Наверное, в своей прошлой жизни все эти люди исправно служили или зарабатывали свой хлеб насущный каким-нибудь иным занятием: отстукивали телеграммы, отвешивали лекарства, ставили страждущим банки, крючкотворствовали в судах, пописывали заметки о городских происшествиях, обшивали средней руки чиновничество и офицерство, ходили в классы и бегали по урокам, а сливаясь воедино, и определяли лицо той среды, что в думских речах громко именовалось — «российской общественностью».

Жить бы и жить им так впредь и до скончания века, пробавляясь — между выпивкой, нехитрым флиртом и двумя «пульками» — разговорами о «сне золотом» и «небе в алмазах», если бы не февральская встряска, которая выбила их из привычной колеи, выбросив в самую гущу Великой Смуты, где за спиной у каждого из них вдруг загремел маршальский жезл, к несчастью, не находивший вокруг ровно никакого применения.

В их претенциозном убожестве было даже что-то забавное, до того по-детски беспорочной была их уверенность в своей предназначенности водить армии, возглавлять министерства, подписывать директивы, издавать приказы, учить, направлять, воспитывать.

Встречаясь с Адмиралом, большинство из них сразу же переходило на покровительственный фамильярный тон, будто они целую жизнь только и делали, что запросто, на короткой ноге общались с сильными мира сего или с их окружением. Когда же Адмирал, прискучив развязностью очередного гостя, вежливо прекращал разговор, на него изливалась такая лавина молчаливой ненависти, что легко было себе представить ее дальнейшие и уже неотвратимые последствия.

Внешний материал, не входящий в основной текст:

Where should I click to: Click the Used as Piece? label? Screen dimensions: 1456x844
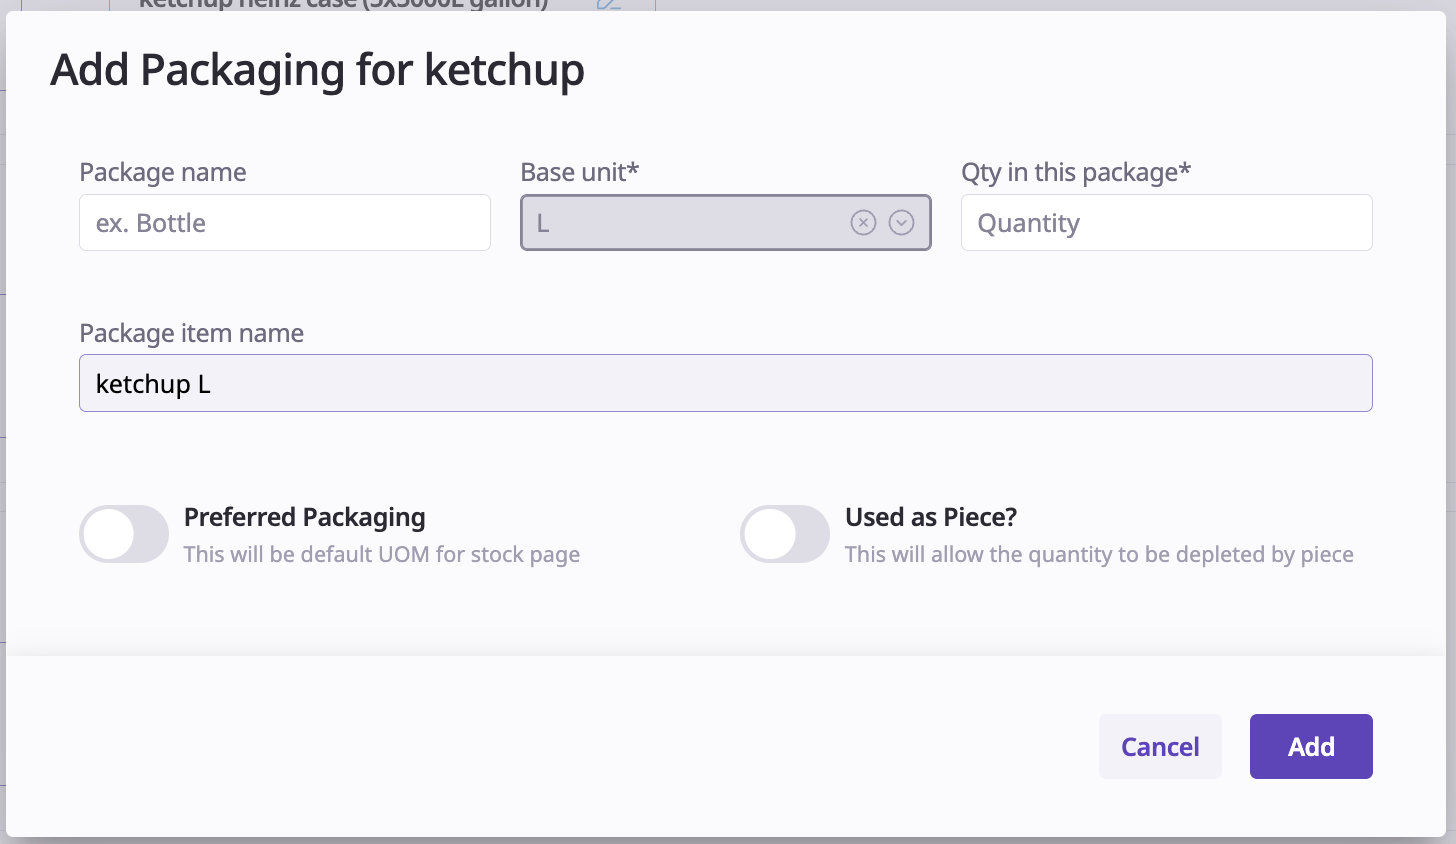point(931,517)
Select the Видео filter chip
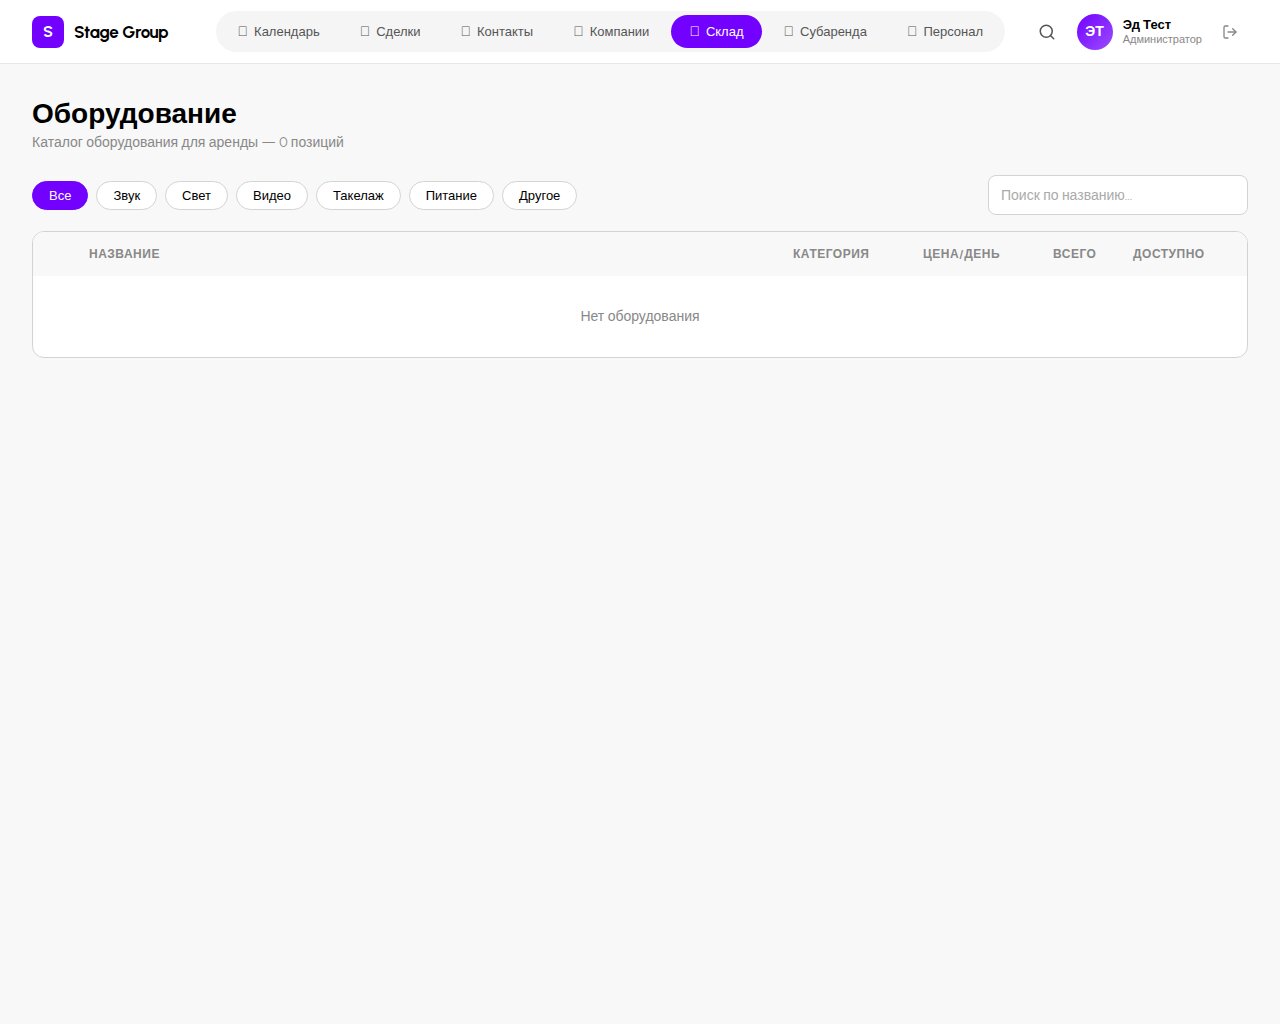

Из длинной вереницы встреч и знакомств он выделил свидание с Управляющим Восточно-китайской железной дороги генералом Хорватом, прибывшим во Владивосток из Харбина специально для переговоров с ним.

Они уже не раз встречались и до этого, одно время Адмирал даже числился членом правления дороги, но договориться до чего-нибудь путного так и не смогли, слишком разными оказались у них отношение к происходящему и взгляды на будущее.

Теперь старик решил, видно, поступиться чиновной гордостью, заключив, судя по всему, что в такое время худой мир лучше доброй ссоры.

В интерьере роскошного салон-вагона, в парадной форме и при всех регалиях генерал выглядел идеальной моделью для антимонархических плакатов, но голос у него был тихий, почти шепотный:

— Дражайший, батенька, Александр Васильевич, — сиял он в сторону гостя близорукими чуть на выкате глазами, любовно оглаживая метелки своей роскошной бороды «а ля Александр Третий», — куда же это нас несет теперь, сами посудите! Посмотреть только, что делается, голова кругом идет. Работать совершенно невозможно, никто не хочет дело делать — норовят учить, понукать, приказывать, а ведь ни опыта, ни положительных знаний — одна фанаберия, — наклонился доверительно к гостю, обдав его пряной смесью хорошего табака и крепких духов. — Александр Васильевич, Бога ради, просветите старика, что будет, неужели, — он так и произнес, по-стариковски с ударением на втором слоге «неужели», — нет выхода, всему конец?